Oleh : Etika Amatusholihah
“Tadi dia di sini, Pak. Aku melihatnya!”
“Enggak ada Bu, saya dari tadi di sini,” jawab Pak Toyo, tukang gorengan yang biasa mangkal di depan pagar Masjid Mubarok. “Ibu salah lihat kali!”
“Ya, Allah. Terus aku harus mencari dia ke mana, Pak?”
“Enggak tahu, Bu.”
“Dia enggak pernah pergi sendirian Pak, dia selalu sama saya kalau pergi.” Aku masih celingak-celinguk, mondar-mandir mencarinya dengan perasaan mulai tidak tenang dan khawatir.
Pikiranku mulai macam-macam, jangan-jangan dia jadi korban penculikan, lalu dimutilasi dan dibuang ke sebuah tempat yang jauh. Aduh …! cemasku bertambah.
“Coba aja, minta tolong orang masjid bikin pengumuman pakai speaker, Bu. Mungkin aja ada yang tahu.” Pak Toyo pun jadi ikutan panik.
“Oh, iya benar, terima kasih, ya Pak.”
Aku bergegas masuk ke dalam masjid dan meminta tolong salah satu pengurus masjid untuk mengumumkan berita kehilangan.
Aku menangis sesenggukan, berharap dia kembali. Entahlah, pikiran ini semakin kalut dan kacau.
Wahai engkau yang nun jauh di sana dan entah di mana saat ini berada. Kembalilah segera, kembalilah.
Aku menunggunya hingga malam, namun tak jua ada tanda-tanda dia datang. Kuhubungi semua sanak saudara dan tetangga terdekat dengan gawai. Berharap dia ada di sana.
Aku tak lelah menunggunya sampai penjaga masjid memintaku untuk pulang karena pagar masjid akan digembok.
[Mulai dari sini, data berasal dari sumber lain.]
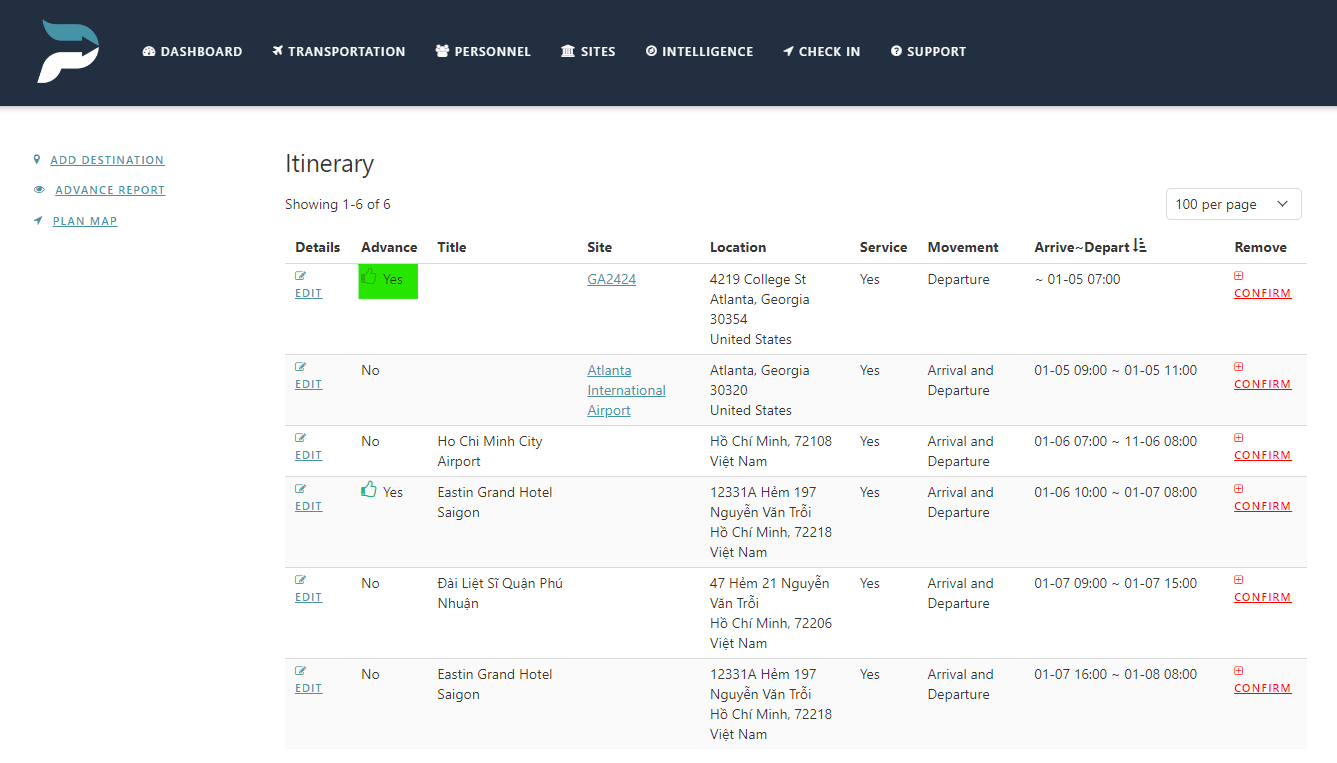
Task: Click the Check In cursor icon
Action: 789,51

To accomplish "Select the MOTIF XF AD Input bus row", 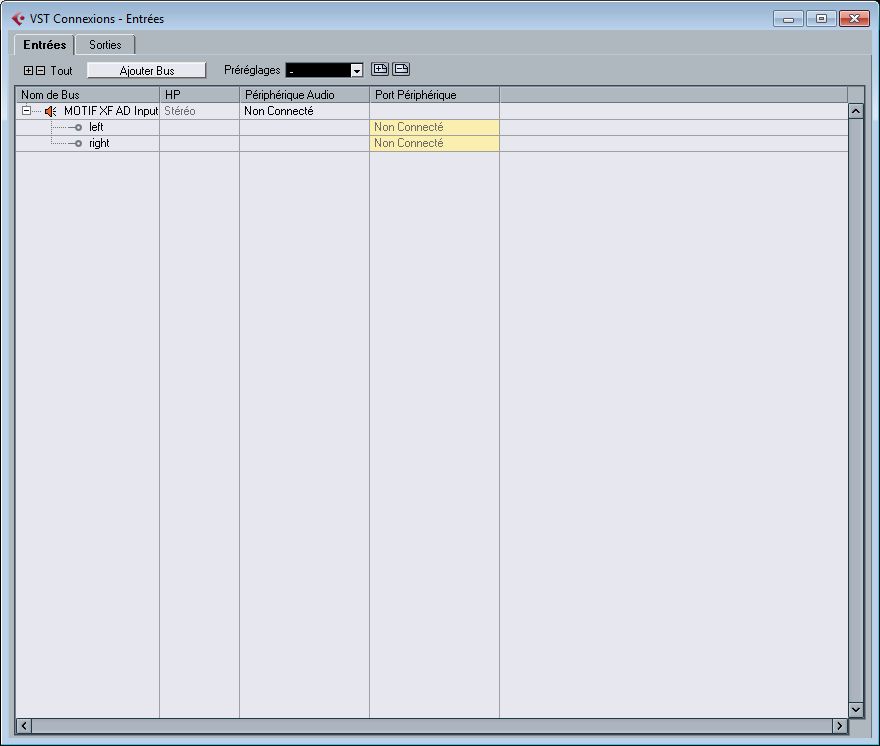I will (x=110, y=111).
Aku pun terpaksa pulang dengan berjalan lunglai. Rasanya tak ada lagi gairah hidup. Berhari-hari akan kulewati tanpanya, berat terasa.
Pupus sudah harapan, aku harus belajar mengikhlaskannya pergi.
Mungkin kau telah lelah bersama, mengikuti semua ego dan menuruti kesombonganku. Maafkan aku, hikh.
Terima kasih telah menjadi bagian penting dalam hidupku. Langkah tak kan dapat sejauh ini, tanpa dukunganmu wahai sandal jepitku.